Apache Indian Photos by Edward S. Curtis
Tribal Summary
Dress
The primitive dress of the men was deerskin shirt, leggings and moccasins. They were never without the loin-cloth, the one absolutely necessary feature of Indian dress. A deerskin cap, with attractive symbolic ornamentation, was worn; but for the greater part the headgear consisted of a band braided from the long leaves of the yucca, which they placed rather low on the head to keep the hair from the eyes.

The dress of the Apache women consisted of a short deerskin skirt, high boot-legged moccasins, and a loose waist which extended to the hips and was worn outside the skirt. Both skirt and waist were ornamented with deerskin fringe and latterly with metal pendants.

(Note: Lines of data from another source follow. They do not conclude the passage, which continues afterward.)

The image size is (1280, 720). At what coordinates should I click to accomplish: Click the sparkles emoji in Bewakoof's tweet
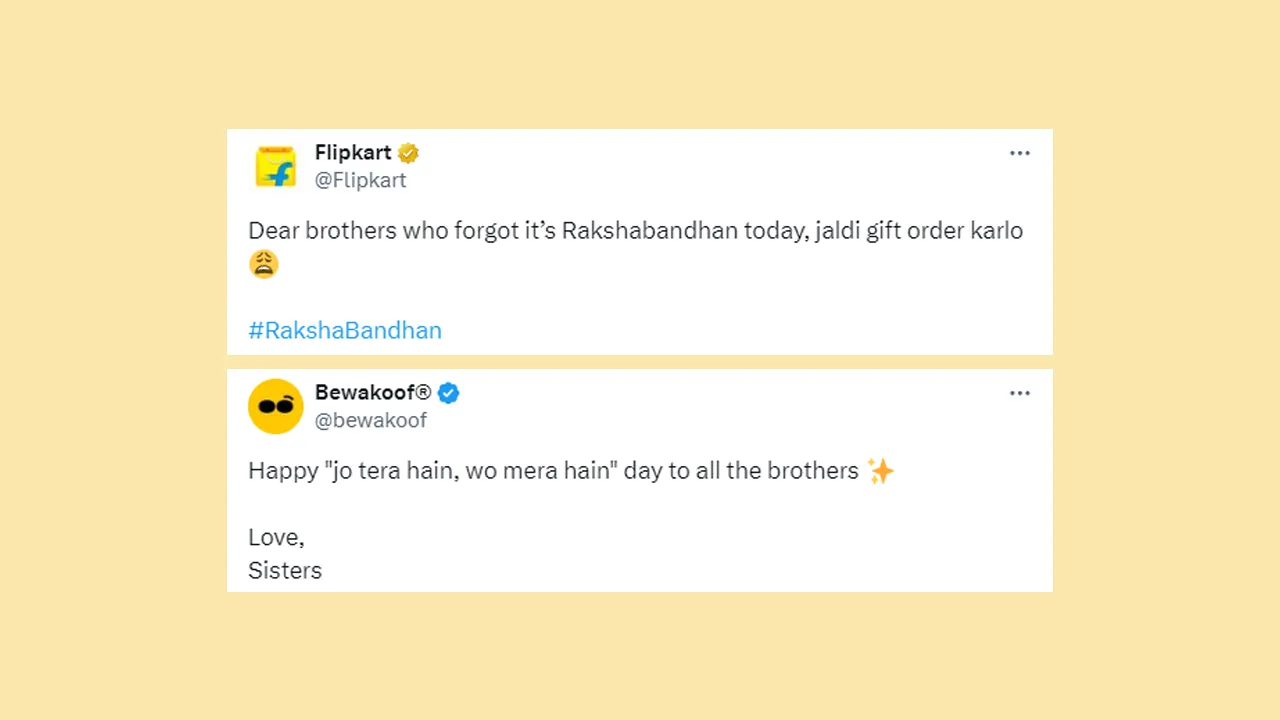click(x=880, y=471)
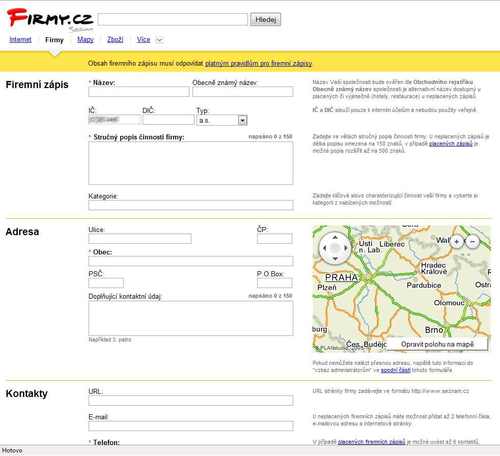This screenshot has height=456, width=500.
Task: Pan the map right using compass arrow
Action: 346,248
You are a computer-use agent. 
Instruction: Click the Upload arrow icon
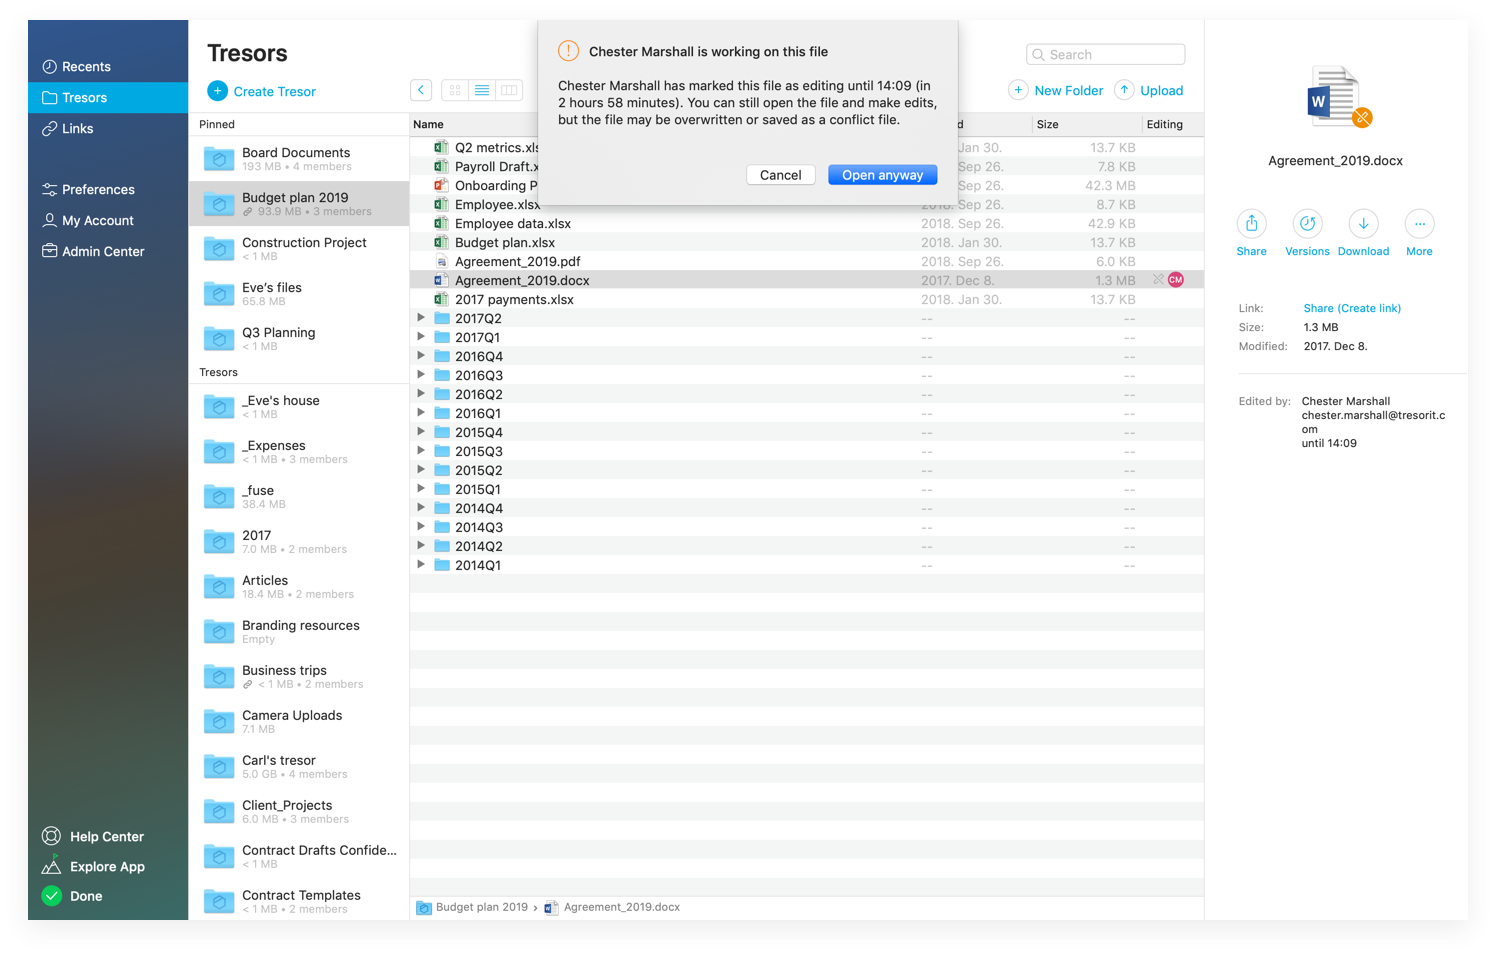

The men’s hair always hangs loose; it is never braided. At time of mourning the hair is cut horizontally just above the shoulder line. Apache matrons, like the men, do not braid the hair, but let it hang loosely over the shoulders. The maidens tie their hair in a low long knot at the back of the head, to which is fastened a decorated deerskin ornament, denoting maidenhood. So arranged it is called pitsivesti, and the wrapping, tsige.
Dwellings
The Apache dwelling consists of a dome-shaped frame of cottonwood or other poles, thatched with grass. Average diameter at the base, twelve feet. The house itself they term kowa; the grast thatch, pi. Bear-grass, or what the Spanish term palmillo, is used exclusively in thatching. Since the institution of the Messiah religion the houses are built rather elongate in form, with a doorway in each end, and all the houses of the village arc arranged in long rows. Doorways are termed daitin, or chogunti, interchangeably. Summer houses are generally built at a distance from the winter houses, in fact wherever the Apache would have occasion to stop, and are little more than brush shelters to afford·temporary shade.
Food
No tribe is more capable of living on the natural products of their pristine haunts than the Apache. Whether allowed to live peacefully in the river valleys or driven in war to seek protection of impenetrable mountains, nature provided amply for their support; for practically all the flora and fauna indigenous to the Southwest are considered food by the Apache.